--- Исходные данные ---
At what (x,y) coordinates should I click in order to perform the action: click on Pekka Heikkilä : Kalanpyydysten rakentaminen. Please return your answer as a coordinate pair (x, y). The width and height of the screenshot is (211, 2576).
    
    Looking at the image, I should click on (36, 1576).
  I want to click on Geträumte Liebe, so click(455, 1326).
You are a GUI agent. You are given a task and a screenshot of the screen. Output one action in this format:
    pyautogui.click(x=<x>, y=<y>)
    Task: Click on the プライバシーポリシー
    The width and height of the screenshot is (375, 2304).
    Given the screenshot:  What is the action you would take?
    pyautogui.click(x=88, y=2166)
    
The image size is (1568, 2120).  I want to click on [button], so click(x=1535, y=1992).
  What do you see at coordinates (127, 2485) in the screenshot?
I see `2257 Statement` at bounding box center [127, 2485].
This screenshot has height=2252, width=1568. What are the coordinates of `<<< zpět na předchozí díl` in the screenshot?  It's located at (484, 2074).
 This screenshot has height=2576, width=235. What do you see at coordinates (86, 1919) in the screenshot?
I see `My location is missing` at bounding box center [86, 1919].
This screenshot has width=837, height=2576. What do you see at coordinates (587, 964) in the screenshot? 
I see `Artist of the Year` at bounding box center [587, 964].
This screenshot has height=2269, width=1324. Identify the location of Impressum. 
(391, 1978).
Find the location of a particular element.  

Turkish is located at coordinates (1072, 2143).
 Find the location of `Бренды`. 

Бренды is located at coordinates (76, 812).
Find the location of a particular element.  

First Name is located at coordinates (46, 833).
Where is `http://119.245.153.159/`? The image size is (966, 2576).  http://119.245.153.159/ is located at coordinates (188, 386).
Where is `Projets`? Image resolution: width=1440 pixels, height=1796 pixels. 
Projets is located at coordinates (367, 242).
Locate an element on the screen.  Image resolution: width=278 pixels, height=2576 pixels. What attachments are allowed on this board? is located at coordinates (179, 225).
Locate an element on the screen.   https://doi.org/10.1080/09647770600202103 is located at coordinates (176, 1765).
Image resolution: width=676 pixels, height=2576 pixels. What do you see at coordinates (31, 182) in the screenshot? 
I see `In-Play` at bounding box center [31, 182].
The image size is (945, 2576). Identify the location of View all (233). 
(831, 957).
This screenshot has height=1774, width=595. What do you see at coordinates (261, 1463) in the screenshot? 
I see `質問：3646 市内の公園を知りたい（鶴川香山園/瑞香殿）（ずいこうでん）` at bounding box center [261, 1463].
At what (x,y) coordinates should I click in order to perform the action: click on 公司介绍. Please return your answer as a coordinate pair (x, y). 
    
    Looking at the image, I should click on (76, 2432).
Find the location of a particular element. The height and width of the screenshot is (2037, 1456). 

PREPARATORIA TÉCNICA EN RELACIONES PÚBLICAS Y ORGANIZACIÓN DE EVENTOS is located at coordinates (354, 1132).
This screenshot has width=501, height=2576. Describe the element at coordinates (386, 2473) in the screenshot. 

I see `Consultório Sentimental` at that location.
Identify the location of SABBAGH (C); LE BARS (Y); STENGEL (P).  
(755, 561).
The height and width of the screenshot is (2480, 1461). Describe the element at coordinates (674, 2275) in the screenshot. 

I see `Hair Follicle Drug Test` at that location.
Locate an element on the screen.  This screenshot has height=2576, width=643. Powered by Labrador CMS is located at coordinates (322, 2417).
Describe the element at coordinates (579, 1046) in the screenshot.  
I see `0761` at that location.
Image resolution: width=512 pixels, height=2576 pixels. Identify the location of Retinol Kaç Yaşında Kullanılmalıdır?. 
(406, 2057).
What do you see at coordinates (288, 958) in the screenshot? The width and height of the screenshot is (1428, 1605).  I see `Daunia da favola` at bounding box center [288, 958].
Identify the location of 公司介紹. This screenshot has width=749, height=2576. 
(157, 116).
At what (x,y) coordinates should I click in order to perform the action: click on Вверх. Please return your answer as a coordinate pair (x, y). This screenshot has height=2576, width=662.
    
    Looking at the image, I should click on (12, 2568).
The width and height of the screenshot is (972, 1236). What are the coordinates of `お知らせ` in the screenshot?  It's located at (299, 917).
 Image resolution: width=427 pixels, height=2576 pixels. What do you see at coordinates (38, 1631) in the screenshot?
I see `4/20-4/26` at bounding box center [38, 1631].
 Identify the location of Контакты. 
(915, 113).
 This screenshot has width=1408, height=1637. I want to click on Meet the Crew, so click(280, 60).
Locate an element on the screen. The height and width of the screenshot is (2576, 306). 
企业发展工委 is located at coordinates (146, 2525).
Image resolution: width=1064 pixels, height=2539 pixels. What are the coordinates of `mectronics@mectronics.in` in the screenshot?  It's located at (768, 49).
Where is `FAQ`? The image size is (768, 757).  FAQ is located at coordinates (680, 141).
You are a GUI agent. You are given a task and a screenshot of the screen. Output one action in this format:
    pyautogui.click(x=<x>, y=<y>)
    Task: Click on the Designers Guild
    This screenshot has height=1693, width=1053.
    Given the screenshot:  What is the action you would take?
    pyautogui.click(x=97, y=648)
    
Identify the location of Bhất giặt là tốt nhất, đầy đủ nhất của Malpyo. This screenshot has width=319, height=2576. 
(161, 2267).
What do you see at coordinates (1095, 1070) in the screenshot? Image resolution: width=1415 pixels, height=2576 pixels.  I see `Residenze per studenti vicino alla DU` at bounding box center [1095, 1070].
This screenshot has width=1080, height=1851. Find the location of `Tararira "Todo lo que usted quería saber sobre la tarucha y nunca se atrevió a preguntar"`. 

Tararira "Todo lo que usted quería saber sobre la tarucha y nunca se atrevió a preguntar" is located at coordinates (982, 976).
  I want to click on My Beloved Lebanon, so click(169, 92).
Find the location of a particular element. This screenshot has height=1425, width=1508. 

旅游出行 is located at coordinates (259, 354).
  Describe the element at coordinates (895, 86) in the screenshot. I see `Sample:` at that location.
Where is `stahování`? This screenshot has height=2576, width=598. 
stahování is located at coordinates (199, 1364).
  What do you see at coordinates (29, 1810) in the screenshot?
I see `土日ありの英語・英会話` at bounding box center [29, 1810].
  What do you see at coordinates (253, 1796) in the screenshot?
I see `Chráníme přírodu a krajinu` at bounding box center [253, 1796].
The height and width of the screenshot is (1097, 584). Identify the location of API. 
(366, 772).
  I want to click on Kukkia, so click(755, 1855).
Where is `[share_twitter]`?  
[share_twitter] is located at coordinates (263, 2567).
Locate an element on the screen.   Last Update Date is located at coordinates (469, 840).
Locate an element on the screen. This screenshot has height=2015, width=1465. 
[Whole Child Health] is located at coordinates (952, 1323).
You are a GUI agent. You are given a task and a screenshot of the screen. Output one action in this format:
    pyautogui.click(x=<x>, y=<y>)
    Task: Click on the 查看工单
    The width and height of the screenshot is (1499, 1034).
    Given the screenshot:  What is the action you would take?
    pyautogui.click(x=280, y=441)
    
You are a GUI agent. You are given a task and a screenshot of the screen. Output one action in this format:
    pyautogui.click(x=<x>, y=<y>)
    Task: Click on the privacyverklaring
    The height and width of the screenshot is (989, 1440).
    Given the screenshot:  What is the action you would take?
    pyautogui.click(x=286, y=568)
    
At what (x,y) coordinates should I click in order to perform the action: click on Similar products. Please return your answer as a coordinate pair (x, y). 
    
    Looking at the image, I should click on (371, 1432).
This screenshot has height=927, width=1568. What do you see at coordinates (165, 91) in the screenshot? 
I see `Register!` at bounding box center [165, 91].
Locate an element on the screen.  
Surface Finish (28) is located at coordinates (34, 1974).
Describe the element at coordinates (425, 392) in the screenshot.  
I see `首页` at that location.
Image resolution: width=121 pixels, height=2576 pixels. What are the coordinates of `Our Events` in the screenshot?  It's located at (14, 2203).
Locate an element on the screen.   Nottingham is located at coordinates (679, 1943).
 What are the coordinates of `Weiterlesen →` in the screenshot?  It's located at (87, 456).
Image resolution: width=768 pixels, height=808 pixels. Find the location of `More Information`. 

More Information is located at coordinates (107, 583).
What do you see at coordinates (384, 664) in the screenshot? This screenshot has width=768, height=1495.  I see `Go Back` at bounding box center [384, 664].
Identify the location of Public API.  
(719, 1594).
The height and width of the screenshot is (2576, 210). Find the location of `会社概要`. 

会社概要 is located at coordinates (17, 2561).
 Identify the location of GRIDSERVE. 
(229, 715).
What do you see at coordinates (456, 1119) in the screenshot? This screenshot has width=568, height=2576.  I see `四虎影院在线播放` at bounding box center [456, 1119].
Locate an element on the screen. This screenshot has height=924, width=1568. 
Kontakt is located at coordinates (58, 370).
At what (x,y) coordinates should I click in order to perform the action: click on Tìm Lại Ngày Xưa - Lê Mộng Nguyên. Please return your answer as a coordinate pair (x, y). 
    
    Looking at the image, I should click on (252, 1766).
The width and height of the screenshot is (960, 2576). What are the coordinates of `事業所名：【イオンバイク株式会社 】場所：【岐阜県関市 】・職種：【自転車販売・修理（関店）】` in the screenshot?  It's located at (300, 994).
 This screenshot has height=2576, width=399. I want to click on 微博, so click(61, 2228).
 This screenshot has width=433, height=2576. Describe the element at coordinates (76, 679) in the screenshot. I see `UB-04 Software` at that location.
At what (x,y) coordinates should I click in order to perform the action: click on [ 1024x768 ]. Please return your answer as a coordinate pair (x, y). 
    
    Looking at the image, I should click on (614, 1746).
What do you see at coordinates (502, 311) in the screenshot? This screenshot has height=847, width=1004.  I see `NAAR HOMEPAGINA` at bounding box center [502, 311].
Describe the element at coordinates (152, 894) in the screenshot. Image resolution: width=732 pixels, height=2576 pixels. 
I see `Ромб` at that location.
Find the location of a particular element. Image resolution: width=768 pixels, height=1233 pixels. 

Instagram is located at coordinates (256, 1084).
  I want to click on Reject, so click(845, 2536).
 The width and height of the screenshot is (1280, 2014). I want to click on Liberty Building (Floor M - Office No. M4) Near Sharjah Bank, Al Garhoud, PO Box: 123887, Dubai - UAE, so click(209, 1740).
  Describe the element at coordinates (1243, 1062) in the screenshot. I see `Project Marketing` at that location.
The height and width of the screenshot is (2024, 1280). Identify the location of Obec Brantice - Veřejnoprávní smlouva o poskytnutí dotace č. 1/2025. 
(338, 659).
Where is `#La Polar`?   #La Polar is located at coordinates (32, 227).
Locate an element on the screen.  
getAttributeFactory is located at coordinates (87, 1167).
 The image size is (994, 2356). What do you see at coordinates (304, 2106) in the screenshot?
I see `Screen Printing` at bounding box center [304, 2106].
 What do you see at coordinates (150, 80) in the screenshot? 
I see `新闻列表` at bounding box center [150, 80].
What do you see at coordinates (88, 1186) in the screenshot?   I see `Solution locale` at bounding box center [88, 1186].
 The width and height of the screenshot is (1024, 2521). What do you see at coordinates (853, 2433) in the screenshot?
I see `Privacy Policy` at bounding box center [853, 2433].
---
Перепишите строки записей, начиная со строки с «click on 公司介绍.» и заканчивая строкой с «What do you see at coordinates (288, 958)» включительно, и замените в них «Describe the element» на «Name the element», ничего больше не меняя.

At what (x,y) coordinates should I click in order to perform the action: click on 公司介绍. Please return your answer as a coordinate pair (x, y). 
    
    Looking at the image, I should click on (76, 2432).
Find the location of a particular element. The height and width of the screenshot is (2037, 1456). 

PREPARATORIA TÉCNICA EN RELACIONES PÚBLICAS Y ORGANIZACIÓN DE EVENTOS is located at coordinates (354, 1132).
This screenshot has width=501, height=2576. Name the element at coordinates (386, 2473) in the screenshot. 

I see `Consultório Sentimental` at that location.
Identify the location of SABBAGH (C); LE BARS (Y); STENGEL (P).  
(755, 561).
The height and width of the screenshot is (2480, 1461). Name the element at coordinates (674, 2275) in the screenshot. 

I see `Hair Follicle Drug Test` at that location.
Locate an element on the screen.  This screenshot has height=2576, width=643. Powered by Labrador CMS is located at coordinates (322, 2417).
Name the element at coordinates (579, 1046) in the screenshot.  
I see `0761` at that location.
Image resolution: width=512 pixels, height=2576 pixels. Identify the location of Retinol Kaç Yaşında Kullanılmalıdır?. 
(406, 2057).
What do you see at coordinates (288, 958) in the screenshot? The width and height of the screenshot is (1428, 1605).  I see `Daunia da favola` at bounding box center [288, 958].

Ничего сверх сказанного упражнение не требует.